STORED DATA
◆ ◆ ◆ ◆ ◆

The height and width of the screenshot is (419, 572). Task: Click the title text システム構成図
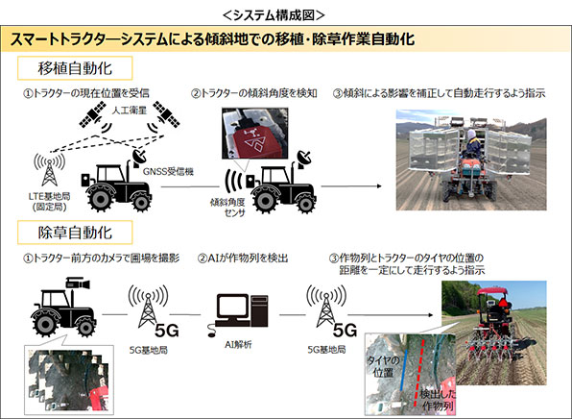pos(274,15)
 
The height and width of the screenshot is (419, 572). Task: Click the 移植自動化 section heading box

◆ ◆ ◆ ◆ ◆

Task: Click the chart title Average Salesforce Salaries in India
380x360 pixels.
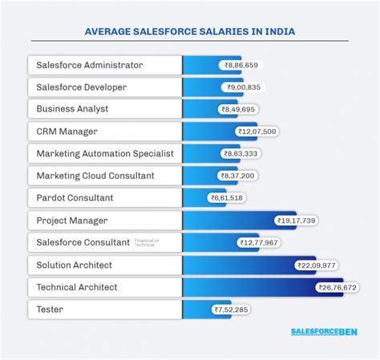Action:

◆ ◆ ◆ ◆ ◆

PROBLEM TO WORK ON
Copy the items word for word, starting at the line containing "title text システム構成図" and ending at the line containing "section heading box", both included. Leave out the pictures.

WRITTEN RESPONSE
The height and width of the screenshot is (419, 572). Task: Click the title text システム構成図
pos(274,15)
 
The height and width of the screenshot is (419, 572). Task: Click the 移植自動化 section heading box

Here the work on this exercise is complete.